- Фрагмент текста:
-- -- --

В последней постановке Театра народной комедии интересен перебой комических и трагических моментов.
Пьеса организована так: основной стержень ее состоит из мелодрамы типа бульварного романа, с быстрой сменой сцен, с катастрофическими влюблениями, – одним словом, из ряда авантюрных моментов, связанных между собой почти без психологической мотивировки.
Пьеса открывается пантомимой убийства, мотивировка этого убийства дается позднее при помощи разговора.
Комический элемент дан в виде эксцентрика (клоуна), ввод которого в пьесу мотивирован тем, что он тихий буржуй, на улице которого произошло убийство; он бежит в провинцию, но получается так, что он везде встречается с преступниками, – одним словом, он оказывается аккомпанементом мелодраматического действия.
Теперь, как построена эта комическая сторона? Смешное дано здесь не как смешные слова, а как несовпадение обычных слов с эксцентрическими действиями; комический элемент, таким образом, сосредоточен в жесте и бутафории.
Это смешно, и смешно театрально. Но мне кажется возможным и другой тип смешного, который широко использован в цирке: несовпадение слова и жеста. Например, клоун хочет перескочить через другого и падает, говоря «вот и перескочил» (Богатырев).
В более развитом виде это дает (уже на материале слова) диккенсовскую шутку: ехать так ехать, как сказал попугай, когда кошка потащила его за хвост.
Во всяком случае, «смешное» Сергея Радлова показывает в нем человека, смогшего превратить алхимию театра в химию театра, то есть сознательно (научно) пользующеюся материалом.
Но перейдем к контрасту комического и трагического.
Прием этот в своем обнажении широко использован в русской хоровой песне типа «Среди долины ровныя» с припевом «Ах, вы, Сашки, канашки мои» и т. д., причем в припеве изменяется темп и ритм. На одной перемене ритма основаны русские народные песни Верхнего Поволжья, сконтаминированные (составленные) из чередования песен частушечьего и протяжного размеров. Иногда контраст дан в самом припеве, то есть припев не только дисгармонирует с текстом, но и в себе самом несет противоречие. Например, после шутливого припева вдруг вводится «Помилуй нас, Господи, помилуй нас» церковного распева.
Таким образом, закон контраста распространен среди самых популярных песен. Необходимость же обосновывать ввод этого элемента каким-нибудь способом – только требование одного из литературных стилей, и попрекать Сергея Радлова несоблюдением правдоподобности «ввода» – значит не понимать, в чем дело.

-- -- --

- Исходные данные:
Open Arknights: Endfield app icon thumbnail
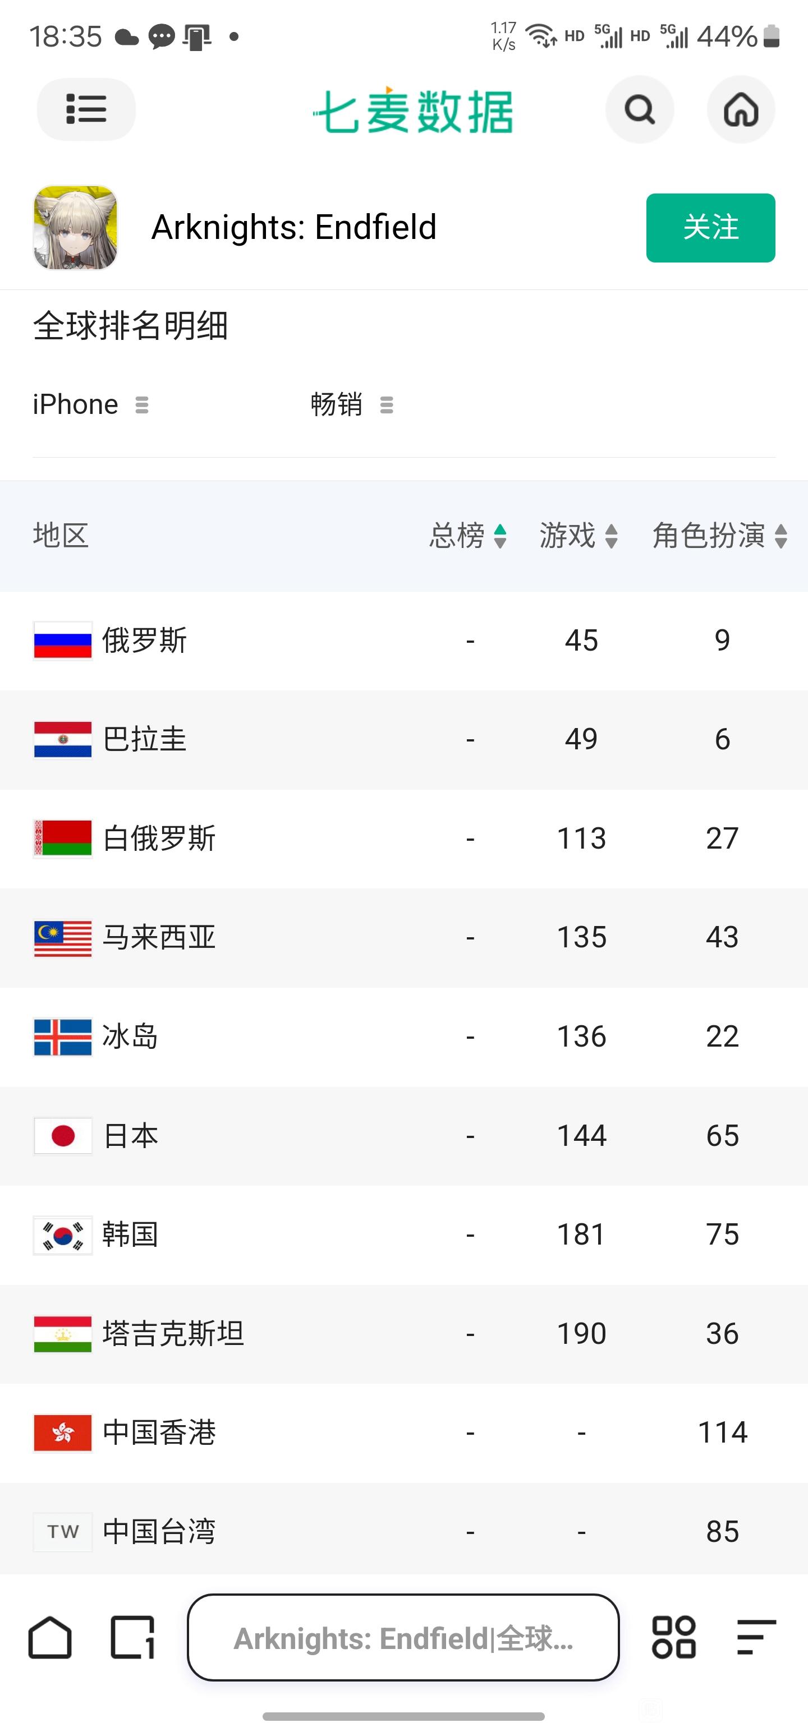click(x=75, y=227)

-- -- --

- Цель:
Продолжите статью о постановке Театра народной комедии, начав сразу после ее последнего предложения.

- Ответ на задание:
Кстати, приведу мнение Фильдинга (английский писатель XVIII века из числа «реалистов», по уличной терминологии):
«<…> мы необходимо должны указать на новую жилу познания, которая если и была уже известна прежде, то, по крайней мере, не разработана, сколько нам известно, ни одним из древних или новых писателей. Эта жила – закон контраста <…>».
Дальше идут примеры; приведу наиболее подходящий:
«Один великий гений, наш соотечественник, объяснит это вполне. Я не могу причислить его ни к какому разряду художников, хотя он и имеет право занять место между теми, – Inventas qui vitam excoluere per artes, – «которые украсили жизнь искусством». Я говорю об изобретателе пантомимы. Эта пантомима состоит из двух частей, названных изобретателем серьезною и комическою. В серьезной части являются языческие божества и герои, глупейшая компания, какую только можно представить зрителю; и (это тайна, известная только немногим) это делается с умыслом, чтобы тем лучше оттенить комическую часть представления и придать яркости шуткам арлекина»{79}79
Из романа «История Тома Джонса, найденыша». Пер. А. Кронеберга.
[Закрыть].
Еще несколько слов о мотивировках приема. Отчего уже не требовать от поэтов мотивировки рифмы (эхо – были примеры) или ритма еще чем-нибудь. Прием в искусстве самоцелен, так как искусство само прием. Характер трагического у Сергея Радлова бульварен, это я говорю не в укор. Бульварный роман оказал влияние на Достоевского. Шекспир родился не в Большом драматическом театре, а тоже на бульваре.
Я говорил уже много раз, что в общем ходе истории литературы вообще крупное может быть создано не восстановлением старых образцов, а канонизацией младшего рода искусства.
Таким образом, теоретически Радлов прав.
Может быть, не надо было повторять дословно формы американской фильмы, а нужно было использовать схему ее строения.
Из приемов связи трагического и комического в пьесе хороша сцена переодевания вора и сыщика. Переодеваясь все в новые и новые костюмы, они пробегают, останавливаемые каждый раз тем же вопросом эксцентрика, причем ответ их обнаруживает зрителю, что это все те же самые люди.
Слаб в пьесе текст; вернее, не слаб, – его нет.
Говорят, но я не знаю наверное, что кинематографические актеры во время игры, для облегчения себе представления о мимике, соответствующей данному моменту, произносят «подходящие слова». Вот такими подходящими словами, подсобными и художественно не организованными, и выглядит текст, особенно текст трагической пьесы.
Это основная ошибка Радлова и его театра. Если слово не нужно театру, то можно ставить пантомиму, но говорить на сцене «какие-то слова» так же преступно, как и «кое-как» двигаться.
Это необходимо сказать хотя бы из уважения к блестящей постановке. Некоторые моменты ее, например, сцена появления голов из-за всех выступов, декораций, – предел неожиданности и выдумки!
Сергей Радлов хорошо знает театр, но знания его захлестывают.
Весь третий акт выпадает из сюжета пьесы.
Пьеса кончается, таким образом, посредине самой себя.
Я думаю, что это неправильно, так как первые два акта построены не по аристофановскому способу ввода эпизодов, а по аристотелевскому закону единого сюжета, осложненного перипетиями.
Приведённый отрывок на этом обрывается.